Stimulatory effects of stress on gonadotropin secretion in estrogen-treated women

• Published in: The journal of clinical endocrinology and metabolism Vol. 85; no. 6; pp. 2184 - 2188
• Main Authors: PUDER, J. J, FREDA, P. U, GOLAND, R. S, FERIN, M, WARDLAW, S. L
• Format: Journal Article
• Language: English
• Published: Bethesda, MD Endocrine Society 01.06.2000
• Subjects: Administration, Cutaneous; Aged; Analysis of Variance; Biological and medical sciences; Cosyntropin - administration & dosage; Cosyntropin - pharmacology; Endotoxins - pharmacology; Estradiol - administration & dosage; Estradiol - pharmacology; Estrogen Replacement Therapy; Female; Fundamental and applied biological sciences. Psychology; General aspects. Hormone interactions. Hormone actions on several organ systems. Adaptive reactions; Humans; Hydrocortisone - blood; Infusions, Intravenous; Luteinizing Hormone - blood; Luteinizing Hormone - secretion; Middle Aged; Ovariectomy; Postmenopause; Progesterone - blood; Progesterone - secretion; Stress, Physiological - blood; Stress, Physiological - physiopathology; Time Factors; Vertebrates: endocrinology; Human; Replacement therapy; Estrogen; Gonadotropin; Hypothalamohypophysogonadal axis; Endotoxin; Estradiol; Stress; Blood plasma; Adrenocorticotropic hormone; Adenohypophyseal hormone; Hormonal regulation; Luteinizing hormone; Adult; Female; Hormonal investigation; Elderly
• ISSN: 0021-972X
• DOI: 10.1210/jc.85.6.2184

Although stress is known to inhibit the hypothalamic-pituitary-gonadal axis, recent studies in the monkey show that, under certain conditions, in the presence of estrogen, stress may actually stimulate LH release.
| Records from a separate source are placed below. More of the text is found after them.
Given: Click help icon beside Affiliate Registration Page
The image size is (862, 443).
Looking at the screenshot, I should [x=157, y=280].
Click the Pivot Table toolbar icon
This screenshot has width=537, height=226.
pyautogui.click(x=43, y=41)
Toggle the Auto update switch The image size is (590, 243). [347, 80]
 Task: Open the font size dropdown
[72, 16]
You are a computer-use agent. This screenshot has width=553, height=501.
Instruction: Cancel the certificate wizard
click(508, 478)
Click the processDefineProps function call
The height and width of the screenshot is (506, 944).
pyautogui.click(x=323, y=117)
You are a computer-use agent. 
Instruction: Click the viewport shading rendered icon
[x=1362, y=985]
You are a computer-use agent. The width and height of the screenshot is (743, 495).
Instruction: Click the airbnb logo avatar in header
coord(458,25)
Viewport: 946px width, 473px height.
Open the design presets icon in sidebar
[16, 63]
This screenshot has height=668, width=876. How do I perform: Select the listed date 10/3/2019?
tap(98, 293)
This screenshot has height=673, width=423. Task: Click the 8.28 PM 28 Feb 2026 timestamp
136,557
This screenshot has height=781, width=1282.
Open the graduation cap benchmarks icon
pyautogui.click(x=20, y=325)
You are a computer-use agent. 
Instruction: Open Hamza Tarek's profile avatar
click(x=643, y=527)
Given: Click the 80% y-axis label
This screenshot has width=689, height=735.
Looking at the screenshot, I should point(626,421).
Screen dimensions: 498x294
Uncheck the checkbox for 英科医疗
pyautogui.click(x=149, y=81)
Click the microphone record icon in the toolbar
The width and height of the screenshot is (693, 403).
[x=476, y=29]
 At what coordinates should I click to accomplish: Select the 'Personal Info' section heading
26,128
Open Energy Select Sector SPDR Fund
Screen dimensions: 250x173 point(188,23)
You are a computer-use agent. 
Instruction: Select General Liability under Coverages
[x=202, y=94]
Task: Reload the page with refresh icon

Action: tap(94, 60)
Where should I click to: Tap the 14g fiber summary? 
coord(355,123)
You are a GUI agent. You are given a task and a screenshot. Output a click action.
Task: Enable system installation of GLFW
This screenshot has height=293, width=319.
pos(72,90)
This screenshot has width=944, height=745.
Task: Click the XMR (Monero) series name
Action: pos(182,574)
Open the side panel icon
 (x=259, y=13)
We investigated the effects of a mild inflammatory stress (2.0-3.0 ng/kg endotoxin) on LH release in five postmenopausal women with and without transdermal estradiol (E2, 0.1 mg) replacement. In another five E2-treated women, LH release was studied when the adrenal was stimulated directly by a 3-h ACTH infusion (Cortrosyn, 50 microg/h). Mean E2 levels were less than 12 pg/mL in the unreplaced subjects and were 86 +/- 10 pg/mL and 102 +/- 18 pg/mL in the two groups of E2-replaced subjects. Blood was sampled every 15-20 min for 2 h before and for 7 h after endotoxin or ACTH injection. Mean cortisol and progesterone levels increased in all three groups over time (P < 0.001). In the women without E2 replacement, basal LH was 26.8 +/- 5.3 mIU/mL and did not change significantly, over time, after endotoxin (P = 0.58). In the same women on E2, however, a significant increase in LH occurred after endotoxin (P = 0.02), from a mean hourly baseline of 15.3 +/- 5.4 mIU/mL to a peak of 50.0 +/- 25.2 mIU/mL. During the ACTH infusion, there was a significant stimulation of LH release in the E2-replaced subjects (P < 0.001), from a mean hourly baseline of 13.3 +/- 3.0 mIU/mL to a peak of 44.1 +/- 11.7 mIU/mL. In both groups, this increase occurred 2-4 h after the initial rise in progesterone and persisted to the end. We conclude that, in the presence of sufficient estrogen, activation of the hypothalamic-pituitary-adrenal axis leads to a stimulation of LH release. This is likely related to a rise in adrenal progesterone and its known stimulatory effect on LH release in the presence of E2. These studies provide a potential mechanism in the human by which an acute stress during the follicular phase of the menstrual cycle might lead to a premature LH surge and thereby interfere with follicular maturation and ovulation.